Cogenerazione nucleare: report NEA

La Nuclear Energy Agency (NEA) ha pubblicato un report sulle sfide e le opportunità della cogenerazione da nucleare. Infatti l’energia nucleare è un’importante fonte di elettricità, ma può dare il suo contributo anche per altre attività: teleriscaldamento, desalinizzazione o altre forme di calore per applicazioni industriali sono già in atto in circa 67 reattori nel mondo. I reattori attuali possono fornire energia termica sotto i 300°C, ma i reattori avanzati possono avere temperature in uscita molto più alte. Vi consigliamo dunque questo studio qui linkato che prende in considerazione gli aspetti economici e tecnici di un possibile sviluppo della cogenerazione, legato anche alla capacità di competere con le soluzioni tecniche che andrebbero a sostituire (una su tutte: gas)

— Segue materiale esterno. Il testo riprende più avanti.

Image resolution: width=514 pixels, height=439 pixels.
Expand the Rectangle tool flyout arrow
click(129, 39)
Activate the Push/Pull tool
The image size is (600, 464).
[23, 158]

EDF e la nazionalizzazione

Con l’intenzione di assicurare sicurezza energetica per il Paese, il governo francese ha annunciato l’intenzione di nazionalizzare completamente EDF – al momento già all’84% statale. L’OPA da 9.7 miliardi di euro vuole mettere al sicuro la Francia, cercando di tenere a bada i prezzi dell’energia schizzati a causa della situazione geopolitica. Lo scorso febbraio infatti Macron aveva già annunciato un rilancio del programma nucleare con la costruzione di sei nuovi reattori, e la possibilità si ulteriori 8, costruiti ed operati da EDF, con decine di miliardi di euro di fondi pubblici da mobilitare per finanziare i progetti e mettere al sicuro le finanze aziendali.       pic EDF

L’Occidente ha dimenticato come costruire impianti nucleari?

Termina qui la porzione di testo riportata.